12 Nov 2005, 07:02 AM	#7
elvey The "e" in e-mail Join Date: Jan 2002 Location: San Francisco Posts: 2,458	Good analysis and questions. As a reminder for posterity: What we're talking about is this message on login attempt on Thursday <sic> night: The account you are trying to login to is on a server which requires emergency maintenance. The maintenance will take around 2 days - it should be complete by the end of the weekend. Update will be posted to FastMail.FM's status page

12 Nov 2005, 07:17 AM	#8
Jeremy Howard Ultimate Contributor Join Date: Sep 2001 Location: Australia Posts: 11,501	We are reasonably familiar with file system internals, and have worked directly with Namesys (the file system vendor) on numerous patches. However, next time we build a server we'll use fewer smaller arrays.
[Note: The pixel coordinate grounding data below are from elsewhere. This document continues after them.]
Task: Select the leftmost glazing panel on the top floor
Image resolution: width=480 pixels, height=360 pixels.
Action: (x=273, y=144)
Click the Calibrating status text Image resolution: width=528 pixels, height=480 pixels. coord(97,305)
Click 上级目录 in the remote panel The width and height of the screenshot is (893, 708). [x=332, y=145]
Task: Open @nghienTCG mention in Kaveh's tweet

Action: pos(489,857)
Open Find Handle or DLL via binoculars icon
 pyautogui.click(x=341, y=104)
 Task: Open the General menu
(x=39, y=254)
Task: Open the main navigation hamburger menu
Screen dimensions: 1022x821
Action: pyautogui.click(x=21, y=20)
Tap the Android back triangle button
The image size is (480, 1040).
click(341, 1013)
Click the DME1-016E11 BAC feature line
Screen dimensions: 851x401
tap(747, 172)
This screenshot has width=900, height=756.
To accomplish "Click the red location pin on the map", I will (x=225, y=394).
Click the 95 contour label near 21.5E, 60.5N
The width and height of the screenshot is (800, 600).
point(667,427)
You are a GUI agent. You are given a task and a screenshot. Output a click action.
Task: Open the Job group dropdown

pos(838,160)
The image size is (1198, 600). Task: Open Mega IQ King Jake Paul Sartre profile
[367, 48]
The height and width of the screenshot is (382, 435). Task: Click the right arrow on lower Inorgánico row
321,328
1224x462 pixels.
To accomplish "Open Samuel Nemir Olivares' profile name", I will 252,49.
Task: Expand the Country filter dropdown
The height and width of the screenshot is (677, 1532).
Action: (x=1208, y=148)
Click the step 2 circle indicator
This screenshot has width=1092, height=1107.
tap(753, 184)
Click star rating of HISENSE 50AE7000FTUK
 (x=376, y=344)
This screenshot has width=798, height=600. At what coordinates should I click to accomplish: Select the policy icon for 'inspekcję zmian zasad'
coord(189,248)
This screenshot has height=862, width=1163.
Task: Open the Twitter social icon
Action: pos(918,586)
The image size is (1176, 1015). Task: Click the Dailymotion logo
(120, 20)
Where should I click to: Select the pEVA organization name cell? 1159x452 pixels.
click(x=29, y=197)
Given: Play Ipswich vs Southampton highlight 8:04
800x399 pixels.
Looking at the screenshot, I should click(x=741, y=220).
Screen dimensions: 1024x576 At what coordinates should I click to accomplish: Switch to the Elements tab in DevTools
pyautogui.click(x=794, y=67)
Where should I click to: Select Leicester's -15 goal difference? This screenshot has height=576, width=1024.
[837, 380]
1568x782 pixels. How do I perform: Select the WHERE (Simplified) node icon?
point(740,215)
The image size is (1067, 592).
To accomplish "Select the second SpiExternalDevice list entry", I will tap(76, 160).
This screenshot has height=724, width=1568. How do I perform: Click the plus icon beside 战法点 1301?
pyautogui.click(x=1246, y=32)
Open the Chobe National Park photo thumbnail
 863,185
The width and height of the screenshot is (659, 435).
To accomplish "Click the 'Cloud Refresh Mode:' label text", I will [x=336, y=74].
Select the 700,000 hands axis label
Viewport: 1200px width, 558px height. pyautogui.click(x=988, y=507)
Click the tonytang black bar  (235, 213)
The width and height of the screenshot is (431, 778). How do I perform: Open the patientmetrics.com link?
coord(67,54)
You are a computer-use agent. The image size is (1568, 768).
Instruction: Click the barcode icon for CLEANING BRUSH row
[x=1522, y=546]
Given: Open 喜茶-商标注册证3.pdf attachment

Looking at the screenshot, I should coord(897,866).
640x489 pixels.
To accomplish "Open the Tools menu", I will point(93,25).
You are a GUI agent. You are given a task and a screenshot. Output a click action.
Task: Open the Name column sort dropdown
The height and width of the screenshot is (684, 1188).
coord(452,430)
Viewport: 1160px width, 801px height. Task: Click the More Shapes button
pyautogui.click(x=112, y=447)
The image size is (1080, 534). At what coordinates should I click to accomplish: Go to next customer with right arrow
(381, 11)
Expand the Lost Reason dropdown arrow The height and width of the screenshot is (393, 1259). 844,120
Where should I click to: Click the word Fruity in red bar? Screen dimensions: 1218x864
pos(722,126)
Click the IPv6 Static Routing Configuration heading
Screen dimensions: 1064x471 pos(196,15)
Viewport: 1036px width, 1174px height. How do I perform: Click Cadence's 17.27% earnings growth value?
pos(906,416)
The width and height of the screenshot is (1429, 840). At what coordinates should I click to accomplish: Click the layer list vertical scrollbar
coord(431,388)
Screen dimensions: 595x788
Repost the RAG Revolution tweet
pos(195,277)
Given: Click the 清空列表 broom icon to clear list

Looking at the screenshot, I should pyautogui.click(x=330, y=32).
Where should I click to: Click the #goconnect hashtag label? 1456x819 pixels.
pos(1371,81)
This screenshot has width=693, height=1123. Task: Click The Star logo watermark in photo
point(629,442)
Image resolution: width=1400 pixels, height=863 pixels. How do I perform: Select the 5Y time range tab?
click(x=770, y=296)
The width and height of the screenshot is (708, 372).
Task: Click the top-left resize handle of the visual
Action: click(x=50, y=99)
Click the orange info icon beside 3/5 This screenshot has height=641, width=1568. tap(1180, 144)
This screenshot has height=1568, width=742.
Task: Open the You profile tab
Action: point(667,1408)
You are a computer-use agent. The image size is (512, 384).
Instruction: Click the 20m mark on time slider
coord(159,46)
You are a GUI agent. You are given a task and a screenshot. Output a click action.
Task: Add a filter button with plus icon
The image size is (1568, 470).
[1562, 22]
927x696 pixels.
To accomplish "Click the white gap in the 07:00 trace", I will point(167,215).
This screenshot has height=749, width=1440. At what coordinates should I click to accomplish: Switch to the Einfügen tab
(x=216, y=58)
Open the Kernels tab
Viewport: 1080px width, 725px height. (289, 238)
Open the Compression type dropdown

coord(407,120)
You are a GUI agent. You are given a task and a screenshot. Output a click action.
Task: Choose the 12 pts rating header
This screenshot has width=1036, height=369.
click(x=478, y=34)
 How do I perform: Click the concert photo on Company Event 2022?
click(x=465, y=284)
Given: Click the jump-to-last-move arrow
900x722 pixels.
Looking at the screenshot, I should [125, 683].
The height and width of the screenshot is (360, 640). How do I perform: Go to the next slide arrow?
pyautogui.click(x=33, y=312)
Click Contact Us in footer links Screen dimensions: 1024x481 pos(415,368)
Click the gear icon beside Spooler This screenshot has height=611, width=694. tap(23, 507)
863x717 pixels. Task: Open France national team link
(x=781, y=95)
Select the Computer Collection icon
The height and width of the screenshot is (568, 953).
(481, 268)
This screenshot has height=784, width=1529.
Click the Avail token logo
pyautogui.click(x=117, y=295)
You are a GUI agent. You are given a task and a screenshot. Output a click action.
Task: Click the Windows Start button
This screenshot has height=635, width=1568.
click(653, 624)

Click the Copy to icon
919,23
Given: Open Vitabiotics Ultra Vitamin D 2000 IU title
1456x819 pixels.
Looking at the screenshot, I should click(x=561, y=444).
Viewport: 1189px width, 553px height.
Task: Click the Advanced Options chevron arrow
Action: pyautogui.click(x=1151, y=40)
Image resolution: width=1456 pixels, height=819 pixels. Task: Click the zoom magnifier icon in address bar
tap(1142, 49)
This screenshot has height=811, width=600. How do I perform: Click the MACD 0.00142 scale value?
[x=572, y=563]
The reason we don't have experience with a full RAID failure is that we've managed the system well enough so far that we have had one! So this is the 1st time that it's happened. We've had many hardware failures of course, but they've never caused an outage before. The backups we are using are on a 2nd hard disk enclosure. It's slower than pure disk speed because it has to write lots of small files, so the meta-data updates are the constraint.

14 Nov 2005, 05:08 AM	#11
Jeremy Howard Ultimate Contributor Join Date: Sep 2001 Location: Australia Posts: 11,501	John, we use Reiser3, not Reiser4, which is not plugin based. We have a close vendor involvement with them to ensure that we get the best performance and reliability we can. We are not a testbed for new features. I have also used NTFS extensively and I have not found it more reliable than Reiser3. We already have 2GB cache on our SCSI array.